Sudah tidak tahan mendengar berapa kali kata "goblok" keluar dari mulut Widya, sepanjang mereka berjalan sendirian menyusuri jalan ini sembari mencoba menstarter motor.

Entah berapa lama mereka berjalan, dan masih belum ditemui satupun pengendara yang dimintai pertolongan.

Wahyu masih melihat Widya, berjalan sendirian di depan, tak sekalipun wajahnya menengok Wahyu seolah Wahyu sudah melakukan kesalahan paling fatal, yang pernah Wahyu buat. Sampai, langkah kakinya berhenti.

Widya, menghentikan langkah kakinya, Wahyu yang melihat itu, tiba-tiba merasa ada sesuatu yang salah, pasti.

"Nek sampek awakmu kesurupan, bener-bener parah awakmu, gak isok ndelok sikonku nyurung montor ket mau.

(Kalau sampai kamu kesurupan, bener-bener keterlaluan kamu, apa gak bisa lihat kondisiku sudah capek dorong motor dari tadi)."

Widya melihat Wahyu, mata mereka saling memandang satu sama lain.

"Yu, krungu ora?
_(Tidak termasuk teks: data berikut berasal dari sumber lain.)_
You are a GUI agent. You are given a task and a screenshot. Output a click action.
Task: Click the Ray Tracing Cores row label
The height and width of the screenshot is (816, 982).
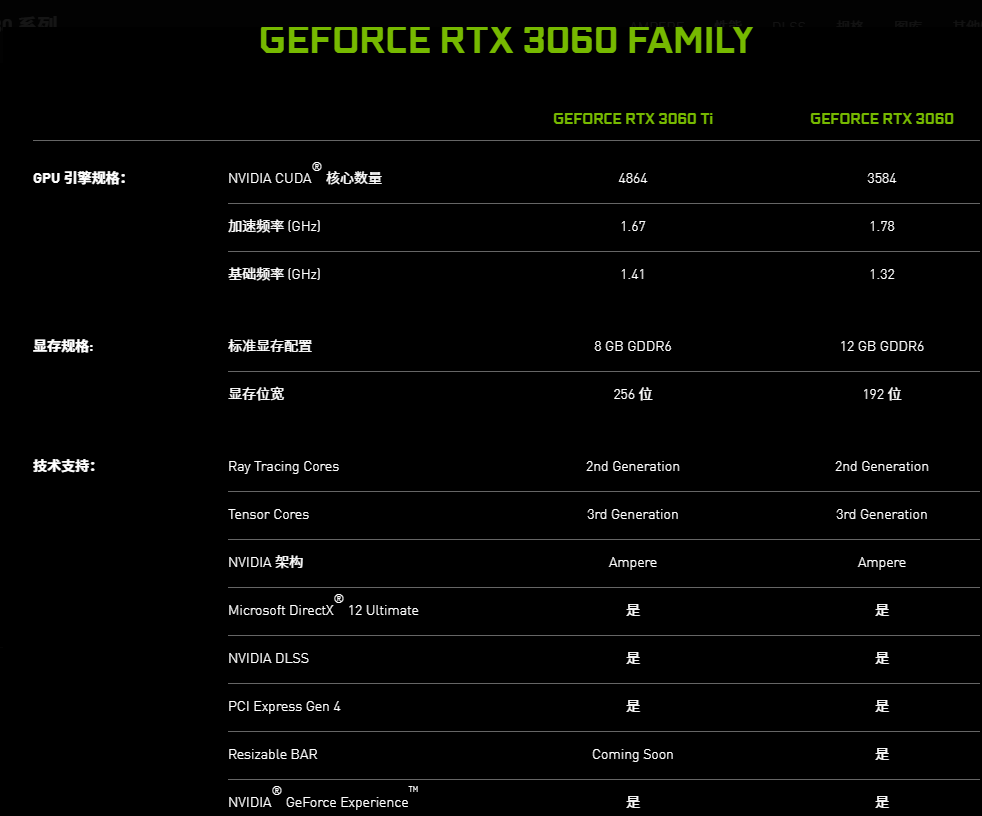(x=283, y=466)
Suara mantenan (Yu, dengar tidak? Ada suara hajatan)?"

Bukan mau mengatakan Widya sinting, tapi, Wahyu juga mendengarnya, dan suara itu tidak jauh dari tempat mereka.
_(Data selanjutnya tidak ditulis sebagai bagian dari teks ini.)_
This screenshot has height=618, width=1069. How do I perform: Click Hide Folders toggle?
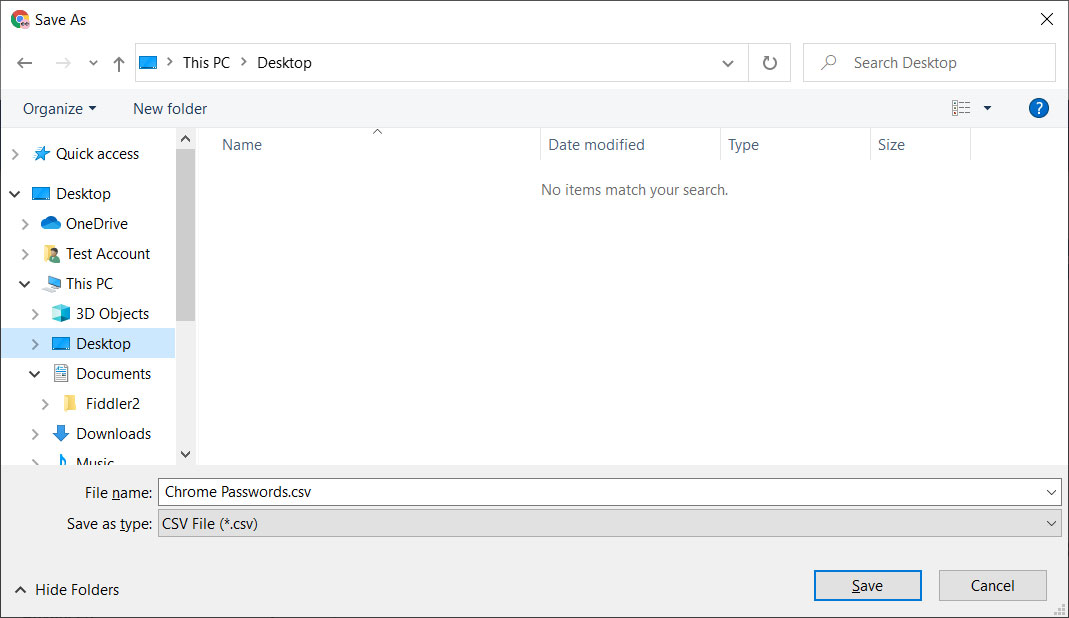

"Wid, eleng gak, jare wong dodol cilok, nek onok opo-opo lanjut ae (Wid, inget gak kata penjual cilok, jangan berhenti walau ada apapun, kita lanjut saja)."

Seperti kata Wahyu, Widya pun melanjutkan perjalanan, semakin mereka berjalan, semakin keras suara itu, dan semakin lama, diiringi suara tertawa dari orang-orang yang sedang melangsungkan hajatan.

Sampai, dilihatnya, terdapat janur kuning melengkung.

Di sana, Widya melihatnya sebuah pesta, tepat di sebuah tanah lapang samping jalan raya, seperti sebuah area perkampungan.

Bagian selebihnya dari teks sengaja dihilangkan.